Here's a nice (real world) example of a bot "reading" the mission description to determine the enemy faction:
Quote: private DamageType GetMissionDamageType(string html) { // We are going to check damage types var logoRegex = new Regex("img src=\"factionlogo:(?<factionlogo>\\d+)");
var logoMatch = logoRegex.Match(html); if (logoMatch.Success) { var logo = logoMatch.Groups["factionlogo"].Value;
// Load faction xml var xml = XDocument.Load(Path.Combine(Path.GetDirectoryName(Assembly.GetExecutingAssembly().Location), "Factions.xml")); var faction = xml.Root.Elements("faction").Where(f => (string) f.Attribute("logo") == logo).FirstOrDefault(); if (faction != null) return (DamageType) Enum.Parse(typeof (DamageType), (string) faction.Attribute("damagetype")); }
return DamageType.EM; }
The bot just uses a search pattern (aka regular expression or short: regex) to look for the filename of the small image indicating the enemy faction.
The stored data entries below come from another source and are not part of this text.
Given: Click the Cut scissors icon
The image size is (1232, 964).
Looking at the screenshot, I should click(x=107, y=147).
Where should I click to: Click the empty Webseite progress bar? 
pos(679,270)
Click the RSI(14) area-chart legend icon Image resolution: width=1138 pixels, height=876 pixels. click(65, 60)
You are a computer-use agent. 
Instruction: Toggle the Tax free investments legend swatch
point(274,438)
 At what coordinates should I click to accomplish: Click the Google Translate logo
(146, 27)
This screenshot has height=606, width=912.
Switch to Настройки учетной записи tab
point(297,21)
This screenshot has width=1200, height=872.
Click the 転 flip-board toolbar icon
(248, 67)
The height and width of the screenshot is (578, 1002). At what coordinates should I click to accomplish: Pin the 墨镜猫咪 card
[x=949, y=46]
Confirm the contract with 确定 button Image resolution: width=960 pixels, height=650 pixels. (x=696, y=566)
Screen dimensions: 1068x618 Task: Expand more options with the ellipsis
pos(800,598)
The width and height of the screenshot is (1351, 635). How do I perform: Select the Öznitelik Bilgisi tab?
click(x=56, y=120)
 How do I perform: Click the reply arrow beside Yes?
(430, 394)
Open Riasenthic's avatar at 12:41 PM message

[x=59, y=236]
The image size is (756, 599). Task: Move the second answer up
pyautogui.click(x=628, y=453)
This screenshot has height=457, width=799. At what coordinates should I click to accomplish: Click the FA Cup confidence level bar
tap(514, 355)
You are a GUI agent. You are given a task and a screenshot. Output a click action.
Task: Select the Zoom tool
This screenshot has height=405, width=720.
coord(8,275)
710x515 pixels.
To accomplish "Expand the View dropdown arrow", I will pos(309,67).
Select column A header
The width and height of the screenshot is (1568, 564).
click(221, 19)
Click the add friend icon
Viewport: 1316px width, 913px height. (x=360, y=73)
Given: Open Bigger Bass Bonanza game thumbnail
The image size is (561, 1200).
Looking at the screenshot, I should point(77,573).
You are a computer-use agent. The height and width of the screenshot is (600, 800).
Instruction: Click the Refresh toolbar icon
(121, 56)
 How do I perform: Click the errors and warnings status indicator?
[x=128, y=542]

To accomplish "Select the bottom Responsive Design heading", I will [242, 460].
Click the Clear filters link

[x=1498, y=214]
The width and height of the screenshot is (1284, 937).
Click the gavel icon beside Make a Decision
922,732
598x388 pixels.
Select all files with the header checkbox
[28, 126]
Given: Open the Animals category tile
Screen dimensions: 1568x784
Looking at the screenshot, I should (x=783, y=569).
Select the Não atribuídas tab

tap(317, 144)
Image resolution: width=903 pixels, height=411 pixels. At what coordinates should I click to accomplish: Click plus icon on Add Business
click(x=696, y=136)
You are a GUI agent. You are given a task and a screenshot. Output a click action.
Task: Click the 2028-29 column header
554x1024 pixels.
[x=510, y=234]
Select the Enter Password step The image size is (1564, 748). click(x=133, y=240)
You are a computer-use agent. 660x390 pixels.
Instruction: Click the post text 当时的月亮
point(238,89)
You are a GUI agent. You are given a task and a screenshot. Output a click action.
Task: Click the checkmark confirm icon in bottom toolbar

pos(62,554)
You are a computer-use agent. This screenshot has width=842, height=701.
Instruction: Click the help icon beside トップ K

Then it decides which damage types to use for ammo based on that information.
(@mods please understand that this sample of code was taken from a public website and is completely useless in itself - my intention is to demonstrate a point and that's best done by referring to real-world samples instead of made-up pseudocode @world obviously I cannot give copyright attribution without violating the forum rules)
Even if your bot had no way to hook into the EVE client OCR on machine-written pieces of text is easy (even more so if you know the font that has been used and can train the OCR algorithms accordingly).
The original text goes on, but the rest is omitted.